Steroid-resistant asthma is known to be related to genetic causes, environmental factors such as tobacco or respiratory viruses, and inflammation, but studies using patient samples or animals are still insufficient. Recently, exposure to particulate matter (PM) has been proposed as one of the causes of steroid resistance. In this study, we investigated changes in cytokines and mTOR activation in patients with steroid-resistant asthma and the role of mTOR in a mouse model of steroid-resistant asthma induced by PM.

In the steroid Non-Responder (NR) group, IL-5, IL-4, IL-13, IL-17, TNF-? with p-mTOR double-positive population of CD4 T cells was significantly higher than that of the Normal or steroid Responder (R) groups.
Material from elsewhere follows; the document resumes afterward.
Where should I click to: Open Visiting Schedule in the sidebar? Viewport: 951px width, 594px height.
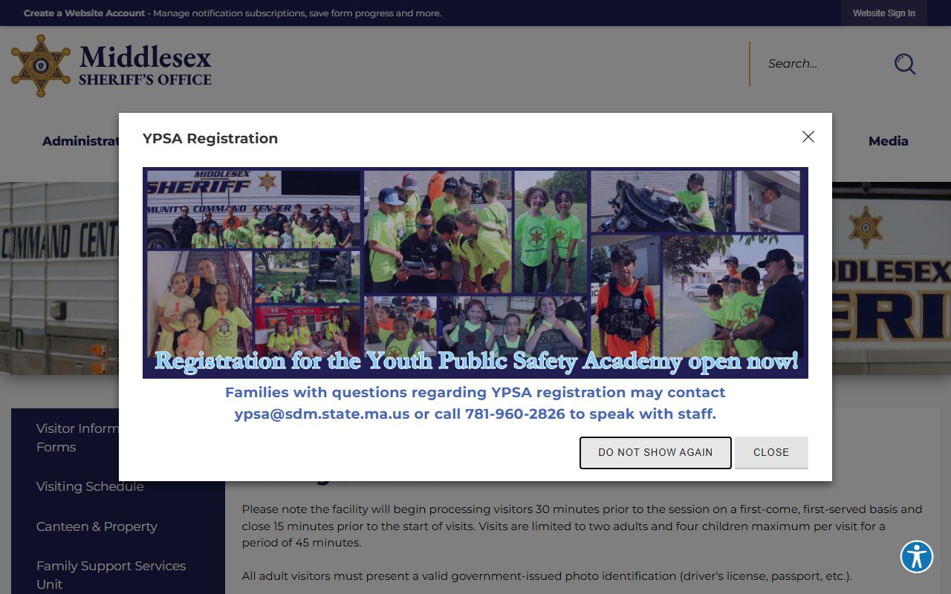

When PM10 (100 ug) and allergen (Dp) are administered through the intranasal route for 3 weeks, airway hyperresponsiveness, eosinophils, and neutrophils were increased. Histological findings showed severe airway wall muscle cell contraction and increased airway mucus production. In particular, when dexamethasone was administered, neutrophils and lymphocytes decreased, but airway hyperresponsiveness and eosinophil inflammation were insignificant. However, when rapamycin (an mTOR inhibitor) was administered together with PM and Dp, all of the above features showed a significant decrease. Also, in CD62lowCD44+ of CD4 T cells, known as a memory cell marker, IL-5+IL-13+ and IL-13+IL-17+ populations showed a significant decrease compared to the group administered with PM and Dp.

Moreover, as a result of studies in patients and mouse models, the mTOR pathway is thought to play an important role as one of the mechanisms of steroid resistance.